Michael Jouravlev wrote:

On 7/7/05, Laurie Harper <[EMAIL PROTECTED]> wrote:





Is not it easier to have one nested VO/BO with string properties, than
to copy properties back and forth from action form to VO? I use web
framework only to expose my real objects to the outer world.


If you don't mind your VOs/BOs being untyped then sure, I guess it's 
easier. Personally I'd rather use strongly typed interfaces as far as possible.



2) value objects should use typed interfaces to ensure marshaling to and
from presentation format (string types) is pushed as far up the application
stack as possible. This also enables other, potentially type-aware,
presentation / client tiers to be built on top of the same value objects
(e.g. for a web-services interface).


I think I do not agree with this one. Let's take it as a design
requirement that application that we build is a webapp. It potentially
can have different interfaces. This would mean, that:
* input data is stingified because of HTTP
* Struts is not the only front end


Just because the transport protocol is HTTP doesn't mean you're only 
dealing with string data though. If I add a web services layer, I'll want 
ot talk in terms of domain types. If I want to add some other RPC mechanism 
the same will be true.



Therefore, it is much easier to create BO/VO with dual string/typed
interface or with string interface only. It would do validation and
conversion to native datatype internally instead of doing it in
validate() method. I believen that this is more flexible approach.
What are you going to do with your validation code, if you are told to
move from Struts to WebWork or Tapestry?


I don't see the difference between having dual string/typed properites and 
having the same thing split between two classes, other than making the one 
class more confusing and error prone to use.

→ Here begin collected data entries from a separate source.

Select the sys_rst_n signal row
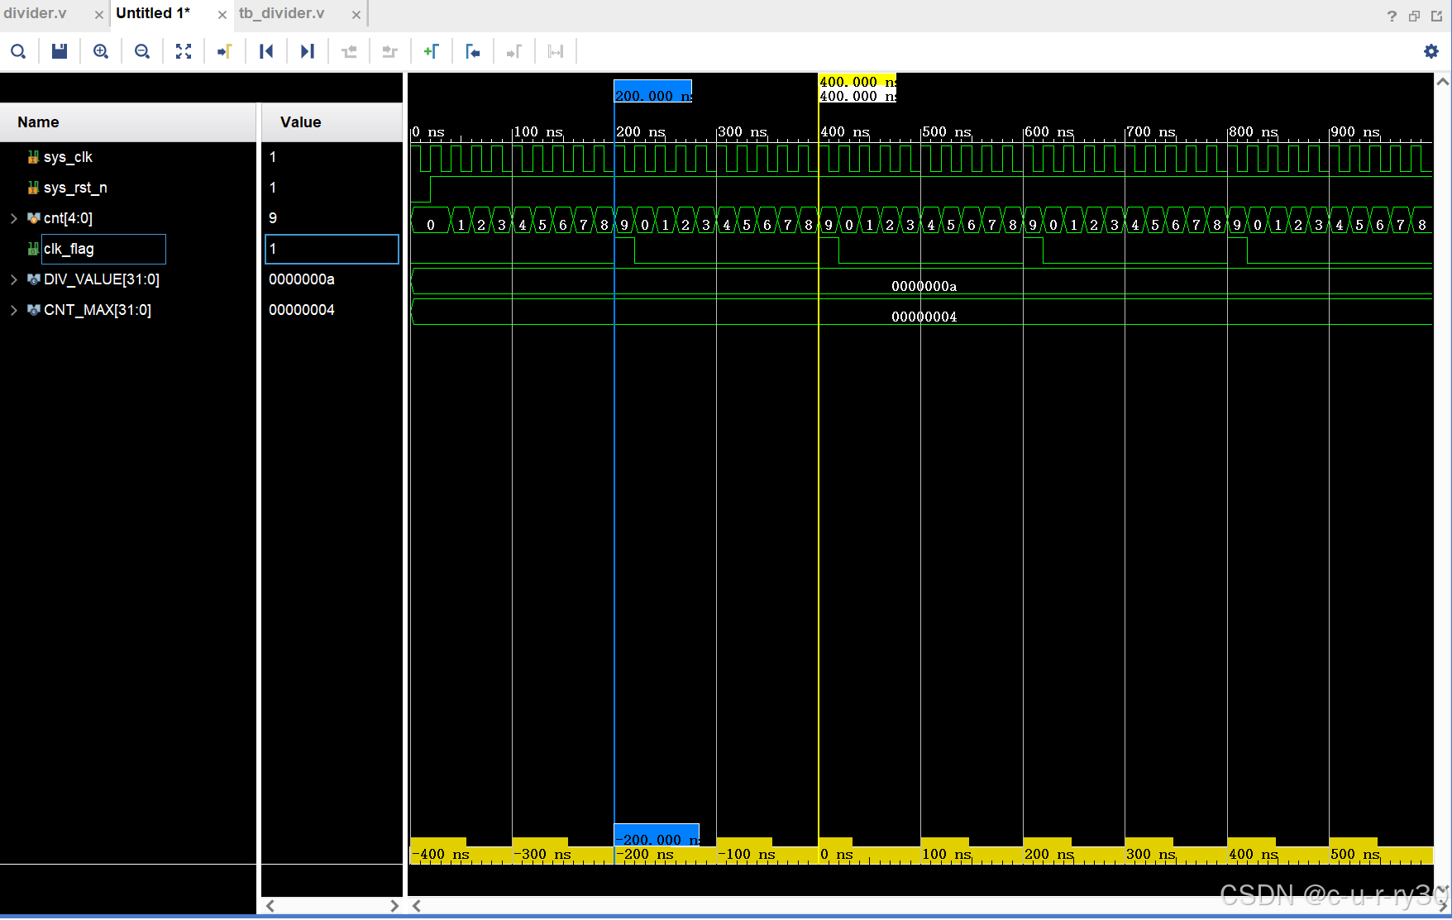 pos(75,188)
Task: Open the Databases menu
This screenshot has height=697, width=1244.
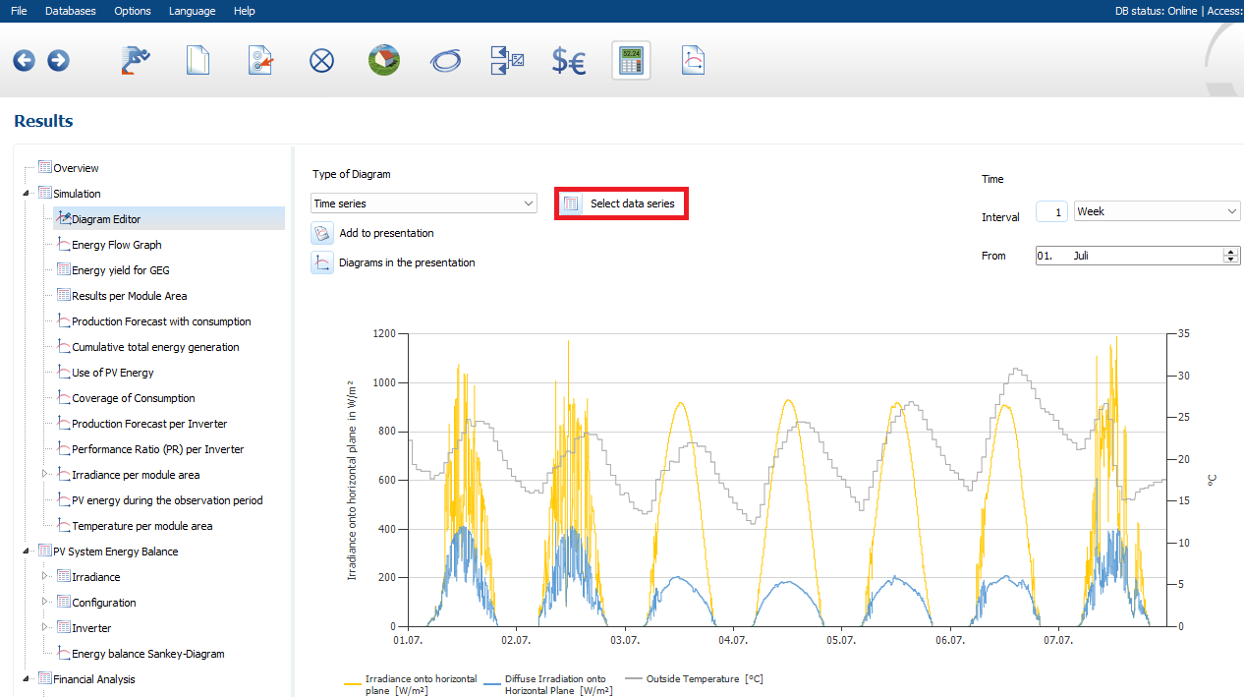Action: [x=71, y=11]
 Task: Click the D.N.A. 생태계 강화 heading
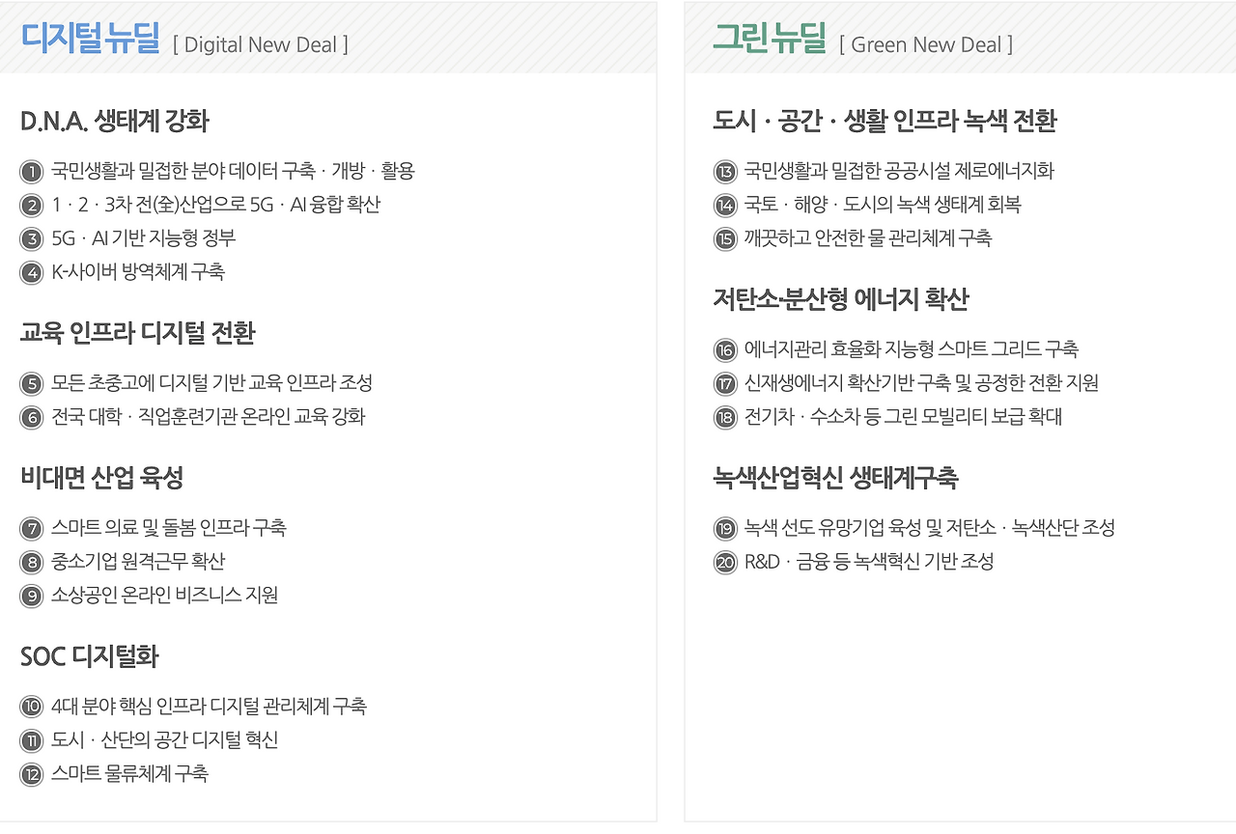coord(114,122)
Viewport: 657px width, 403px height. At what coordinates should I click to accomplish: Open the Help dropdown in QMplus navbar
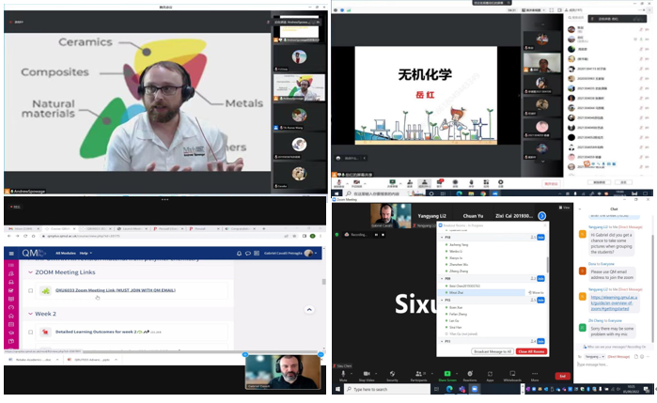85,253
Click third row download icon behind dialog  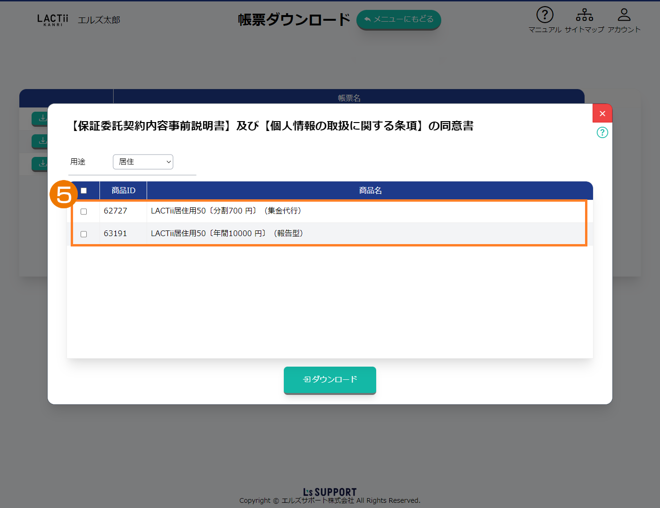[x=41, y=163]

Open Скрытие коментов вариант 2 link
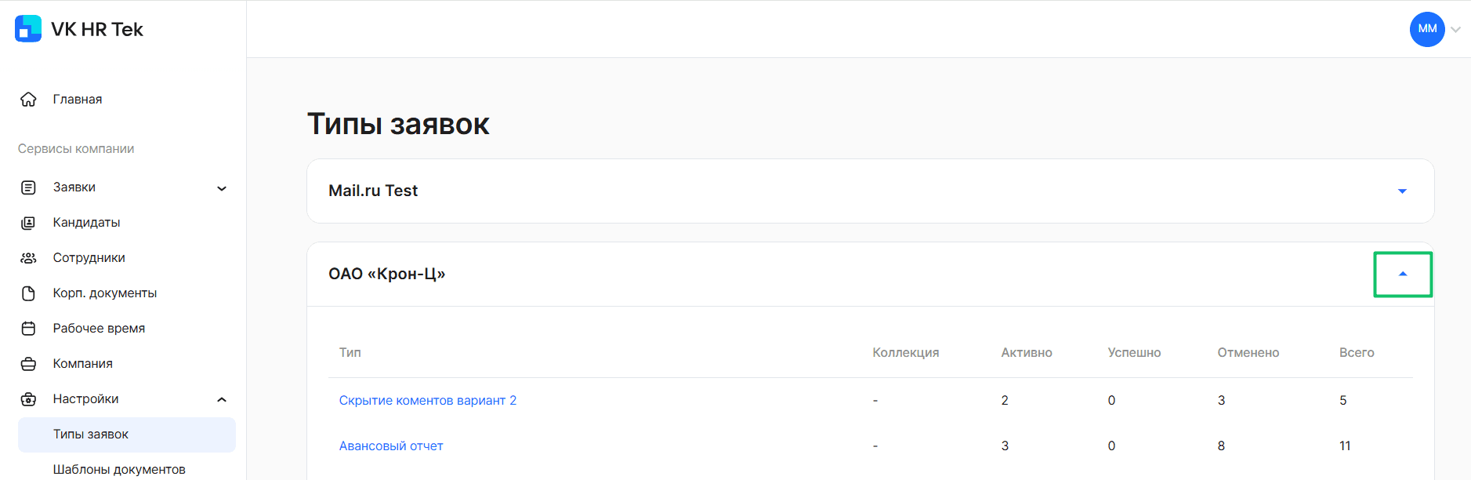[428, 401]
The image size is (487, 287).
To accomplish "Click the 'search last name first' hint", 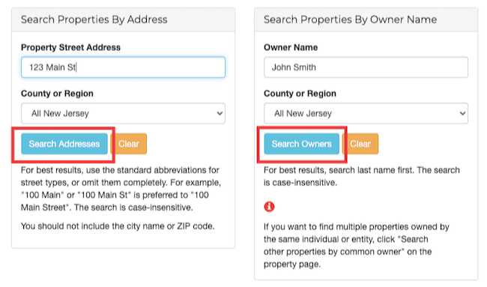I will pyautogui.click(x=362, y=176).
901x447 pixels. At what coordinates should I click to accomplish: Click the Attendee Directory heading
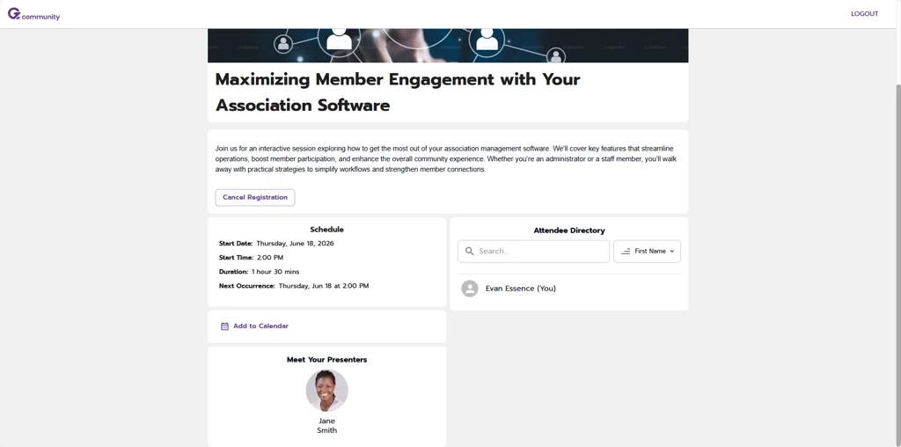click(x=569, y=231)
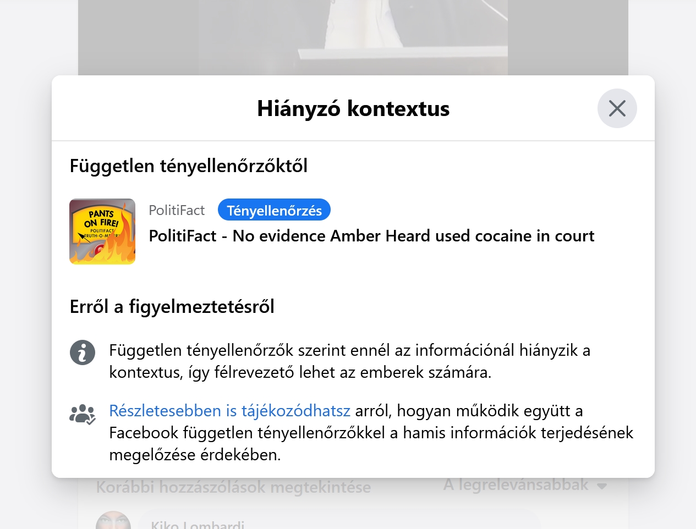The height and width of the screenshot is (529, 696).
Task: Click the X icon in the grey circle
Action: (x=617, y=108)
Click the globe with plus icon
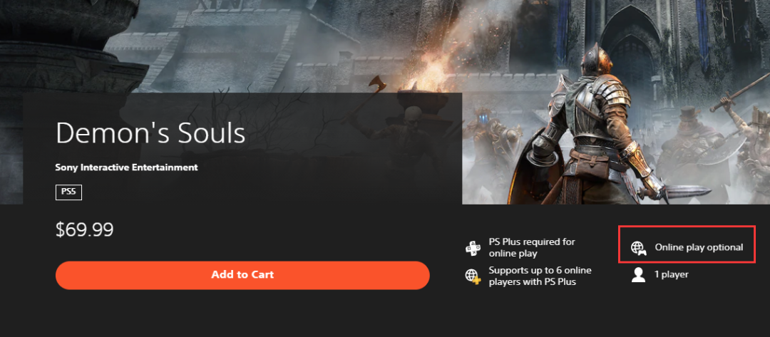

Most of my validation is handled by the Validator framework right now 
which, admitedly, ties things to Struts to some extent (though there's no 
reason I couldn't pull Validator 'down' a level and use it under some other 
presentation technology if it didn't provide an equivalent.


L.


On 7/8/05, Craig McClanahan <[EMAIL PROTECTED]> wrote:


Form beans are part of the *view* tier, not the model ... their
purpose in life is to represent the server side state of the HTML
elements on a form, even if that state is invalid (i.e. not currently
passing all the validations).  That way, you can reproduce what the
user typed so he or she can fix it, rather than presenting them with a
completely blank screen.  (This is why you generally use string fields
in a form bean).



This is one way to look at things. Another way is to use VO/BO for
input/output directly. When I use existing data, I load it into BO and
display it. When I modify it, I update BO using its string properties.
If I decide to cancel updates, I siply remove the BO from memory, no
database changes needed. If I create a new object, I create a new BO
and fill it in. Until I persist it, it hangs in the session. If I
decide to cancel, then I remove it, and database would not even know
that I was about to insert an object.



In a component oriented framework like JSF or Tapestry, you don't need
to worry about keeping track of this state information ... the
components do it for you.



JSF still differentiates "real" object (whatever it might be, a real
business object or a VO) from visual component data, which I don't
like. From my point of view, it is much easier to have an object with
an ID, to view/edit it, or to delete it. Therefore, I do not need
viewstate for UI components. I only need to store my object somewhere
like in session while I work with it. I want my widgets and my view to
be as dumb as possible. All data and state that I need is in real
objects, I do not need artificial viewstate to duplicate it.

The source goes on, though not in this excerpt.